EPIDEMIOLOGY AND CLINICAL OUTCOMES
S. Sen1, S.P. Mcdonald2
1Central Northern Adelaide Renal & Transplantation Service, Royal Adelaide Hospital, Adelaide/SA/AUSTRALIA, 2Central Northern Adelaide Renal And Transplantation Service, Royal Adelaide Hospital, Adelaide/AUSTRALIA
Body: Introduction End stage kidney disease is associated with increased incidence, prevalence and mortality related to cardiovascular disease. The causes and rates of cardiac hospital separations for people receiving kidney replacement therapies (KRT) are not known in Australian populations. Methods KRT-related hospital separations were identified from the National Hospital Morbidity Dataset on the basis of ICD-10 codes for all admissions from 2002-2007 in Australia, excluding day-only haemodialysis. Separations were categorised by principal diagnosis of acute cardiac event (ACE), cardiac failure (CF), other cardiac (OC) and non-cardiac (NC) causes. Data was categorised by principal diagnosis (renal vs non-renal separation), KRT type, age, gender, type of cardiac disease, length of stay and mortality. Total patient numbers were obtained from the Australian Bureau of Statistics, and Australia and New Zealand Dialysis and Transplant Registry to calculate rates of events. Poisson regression analysis was used for testing of significance of difference in rates between groups. Results A total of 31303876 separations were coded in the study period, 29411210 for non-renal causes. Age/sex adjusted rates of ACE and CF were increased in all KRT recipients (p<0.001), however transplant recipients (Tx) had decreased ACE rates compared to other modalities (ACE RR - Tx 2.3, hemodialysis (HD) 4.6, peritoneal dialysis (PD) 3.6; CF RR - Tx 5.1, HD 6.6, PD 5.1).

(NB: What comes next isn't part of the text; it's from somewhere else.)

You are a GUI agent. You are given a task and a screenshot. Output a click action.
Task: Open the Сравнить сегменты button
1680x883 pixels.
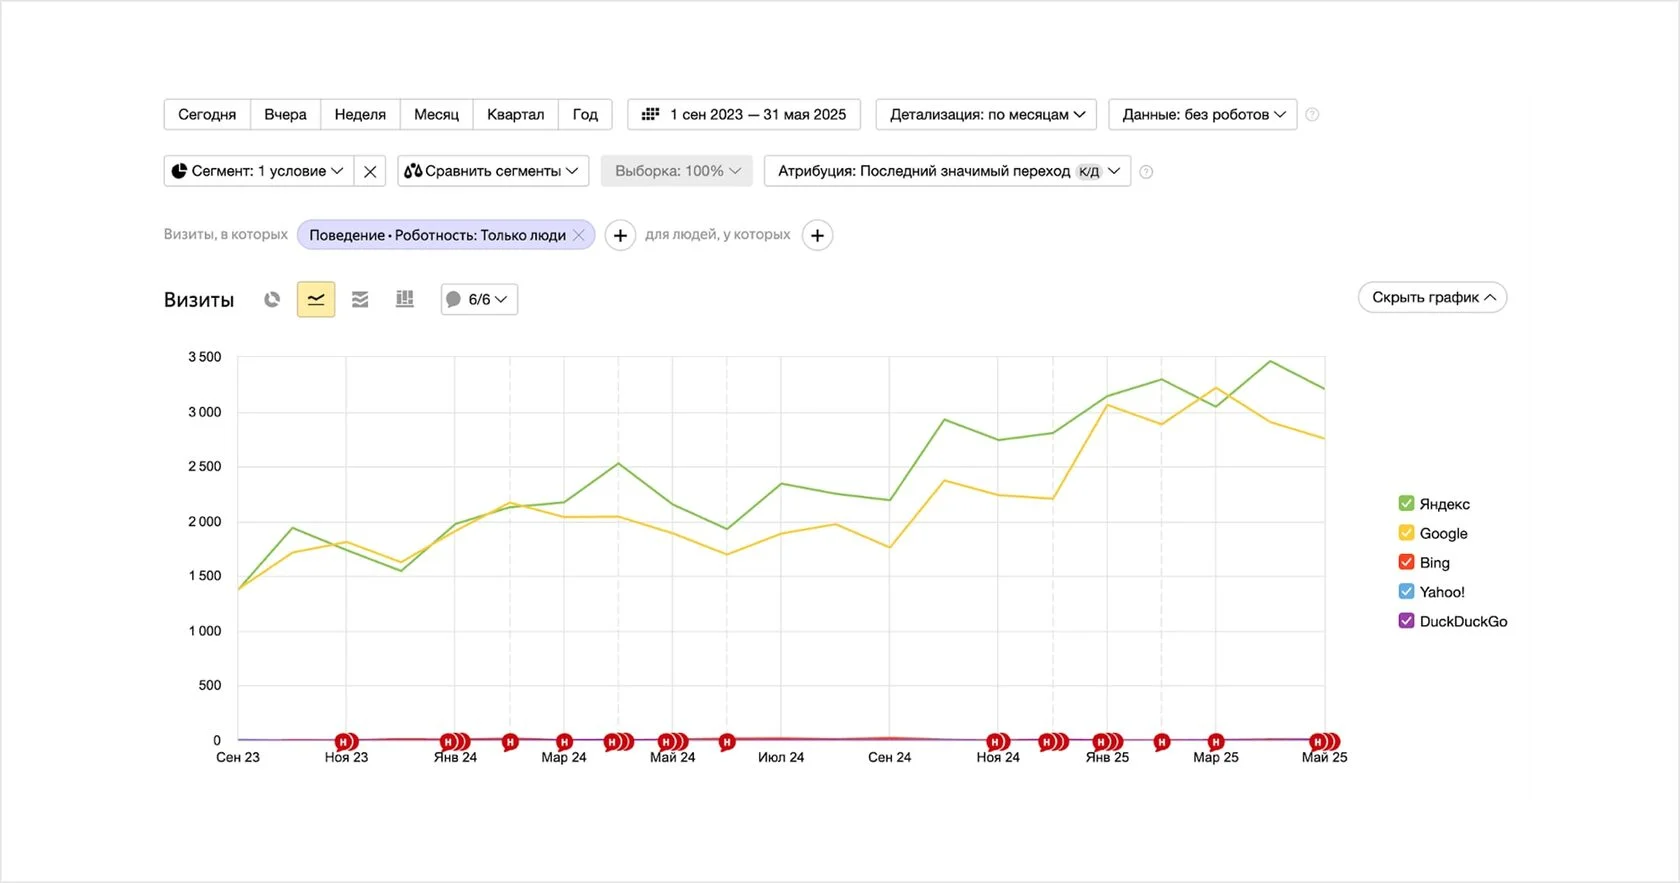point(492,171)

The RR for death in hospital was increased among all KRT recipients for NC, ACE and OC admissions (HD 3.8, 1.8, 2.1; PD 4.9, 3.7, 2.5; Tx 2.3, 3.0, 1.7; p<0.001). There was however no difference in the RR for in-hospital mortality for heart failure admissions (HD 0.8, PD 1.3, Tx 1.4; p>0.1). Average lengths of stay per admission were increased (p<0.001) in all groups, most pronounced in the PD group. Conclusion KRTs are associated with increased risk of hospital separation and in-hospital death for acute and other cardiac events compared to the general population. Tx is associated with a lower risk of separations for ACE than dialysis, but not heart failure. KRT however does not increase mortality rates in CF admission. This requires further investigation, but may be related to the differing pathophysiology of vascular disease in end stage kidney disease.
Disclosure: All authors have declared no conflicts of interest.